バイオシミラーとは
バイオシミラー(バイオ後発品)とは
バイオシミラー(バイオ後発品)とは、「既に国内で新薬として承認され、特許が満了したバイオテクノロジー応用医薬品 (先行バイオ医薬品)の後続品として、先行バイオ医薬品とは異なる製造販売会社が開発した医薬品」として定義されています。化学合成ではなく細胞や細菌が作り出すバイオ医薬品は、分子量が大きく構造が複雑なため製造方法が変わると品質に微妙な変化が生じるため、低分子医薬品の有効成分のようにはまったく同じものを作ることができません。このため、バイオシミラーは先行バイオ医薬品とまったく同じではないものの、高度に類似し同等/同質の有効性や安全性を有するものとなります。
(平成21年3月4日「バイオ後発品の品質・安全性・有効性確保のための指針」より抜粋)
バイオシミラーの開発では、特性・品質、有効性、安全性が先行バイオ医薬品と同等/同質であることを示す必要があり、低分子医薬品の後発品 (ジェネリック医薬品)の開発と大きく異なります。
- ① 製造方法の確立
- 先行バイオ医薬品の製造方法は公開されていないため、産生細胞の樹立の段階から独自に検討して確立します。
- ② 特性解析・品質確認
- 数多くの最新の分析技術を駆使してバイオシミラー自体の特性や品質を解析するとともに、多数の製造ロットで同様の解析を行い先行バイオ医薬品との「同等性/同質性」を証明します。そのために、先行バイオ医薬品を開発する場合よりもはるかに多くのデータを取得する必要があります。
- ③ 非臨床試験
- 人を対象としない非臨床試験により、バイオシミラーの生物学的特性が先行バイオ医薬品と同等/同質であることを証明します。

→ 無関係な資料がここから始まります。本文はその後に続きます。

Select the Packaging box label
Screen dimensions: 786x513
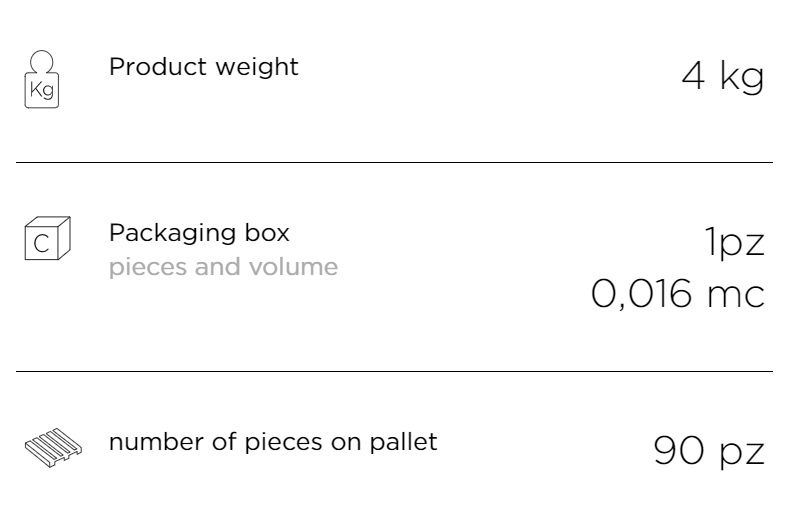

細胞や動物などを用いた試験で生物学的特性を検証し、医薬品の効果にかかわる作用が同等/同質であることを証明します。
- ④ 臨床試験
- バイオシミラーが承認されるためには、非臨床試験に加え臨床試験も必須とされています。健常人や患者さんを対象とした試験で、バイオシミラーの薬物動態、有効性および安全性が先行バイオ医薬品と同等/同質であることを証明します。
このように、バイオシミラーの開発には高い技術に加え、ジェネリック医薬品の開発よりもはるかに多くの費用と時間が必要となります。